House Intel chairman: Unclear if Brussels bombers used encryption
It’s unclear whether the bombers who killed more than 30 people in Brussels on Tuesday used encrypted devices or apps to plan their attack, the chairman of the House Intelligence Committee said on Wednesday.
{mosads}“We don’t know yet,” Rep. Devin Nunes (R-Calif.) told The Hill. “But I’m sure that that’s the case, because that’s what they’re all doing.”
Brussels on Tuesday was rocked by three coordinated blasts, two at Zaventem airport and another at a metro station near European Union buildings. The city is on lockdown, and the country set its terror threat alert at “maximum.”
The deadly assault is the third major terror attack in a Western country in recent months, following the assault in Paris that left 130 people dead and the shootings in San Bernardino, Calif., that killed 14 people.
Lawmakers and investigators say authorities are increasingly blind to these plots because of extremists’ use of encryption.
But technologists argue that encryption is an important security measure for everyday users of the Internet.
Nunes said that, together with ranking committee member Rep.
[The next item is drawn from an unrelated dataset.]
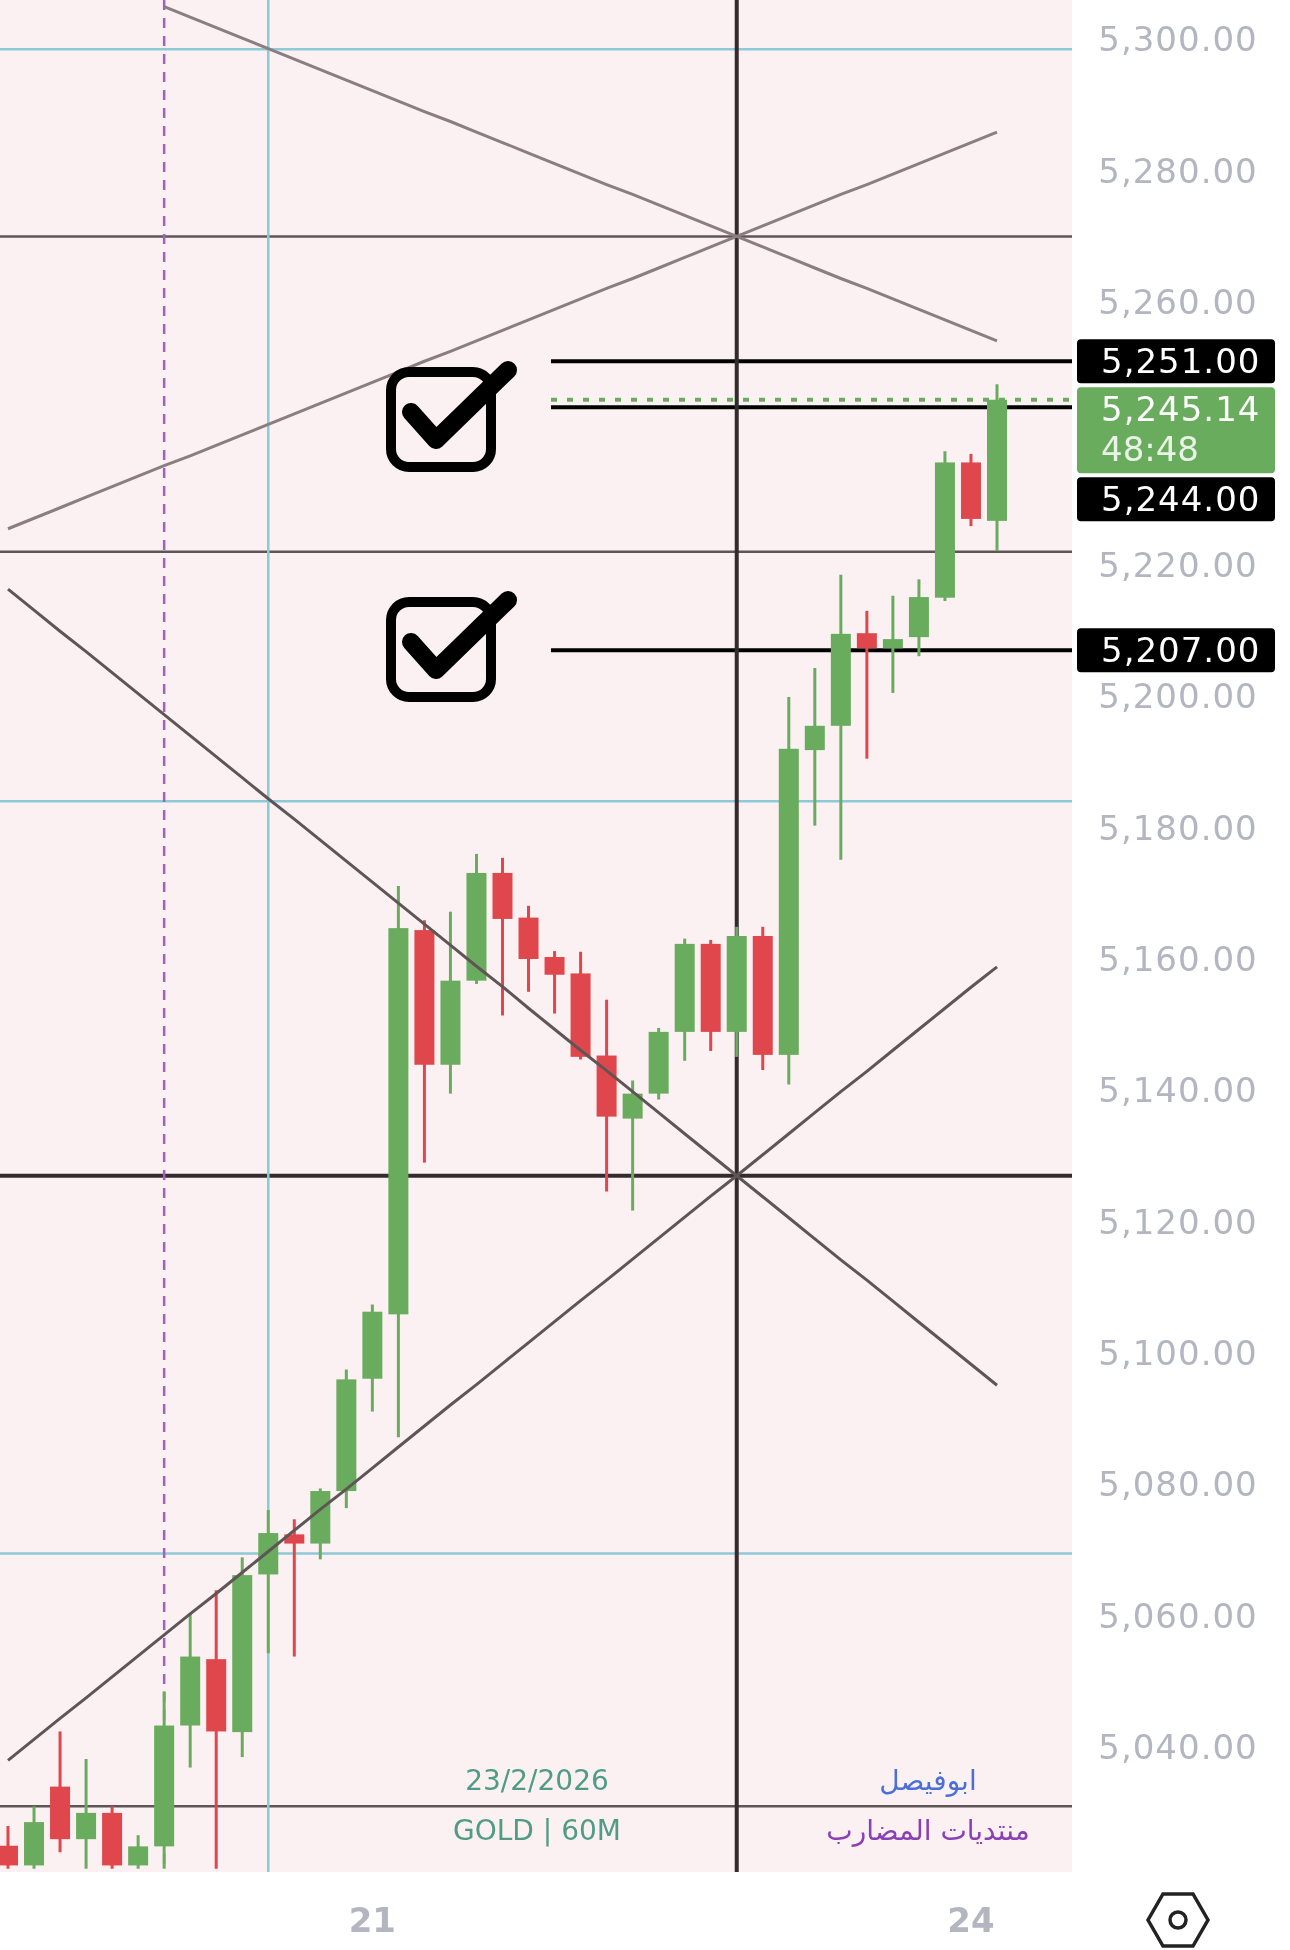  Describe the element at coordinates (1150, 450) in the screenshot. I see `text: 48:48` at that location.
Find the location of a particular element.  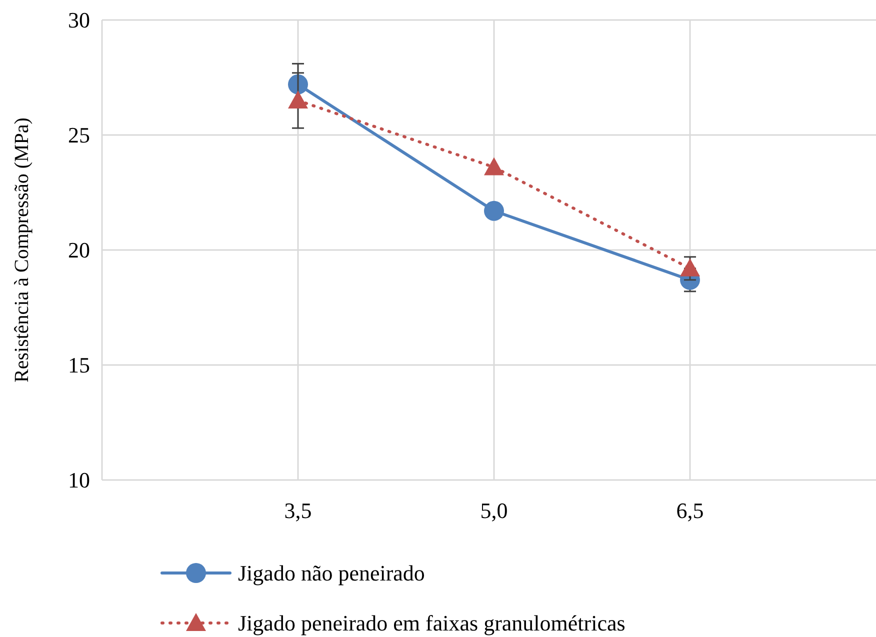

x-tick-label: 5,0 is located at coordinates (494, 510).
Adam Schiff (D-Calif.), he has sought counsel on the technology from the National Academy of Science.
“We’re just trying to grasp a few important points,” Nunes said. “One is, can you actually slow this down? You want to make sure you don’t get in the way of innovators. But at the same time, where we can have access, we need to make sure that we have the proper laws in place to do that.”
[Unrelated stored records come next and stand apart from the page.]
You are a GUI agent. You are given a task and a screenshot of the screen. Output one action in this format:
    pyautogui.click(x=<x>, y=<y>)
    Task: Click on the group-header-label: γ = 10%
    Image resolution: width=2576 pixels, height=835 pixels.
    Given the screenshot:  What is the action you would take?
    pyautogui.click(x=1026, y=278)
“But it may not be possible,” he added.
Congress broadly is grappling with whether — and how — it should proceed with encryption legislation.
A bill from Sens. Richard Burr (R-N.C.) and Dianne Feinstein (D-Calif.), the leaders of the Senate Intelligence Committee, would force companies to decrypt data upon government request.
Another measure, from House Homeland Security Committee Chairman Michael McCaul (R-Texas) and Sen. Mark Warner (D-Va.), would create a national commission to study the issue first, before deciding on any policy changes.
In the interim, two House committees on Monday established a congressional encryption working group to look into possible solutions.
Nunes’s comments echoed Schiff’s assessment that the role encryption played in the planning of the Brussels attacks can’t be assumed.
“We do not know yet what role, if any, encrypted communications played in these attacks,” Schiff said in a statement Tuesday. “But we can be sure that terrorists will continue to use what they perceive to be the most secure means to plot their attacks.”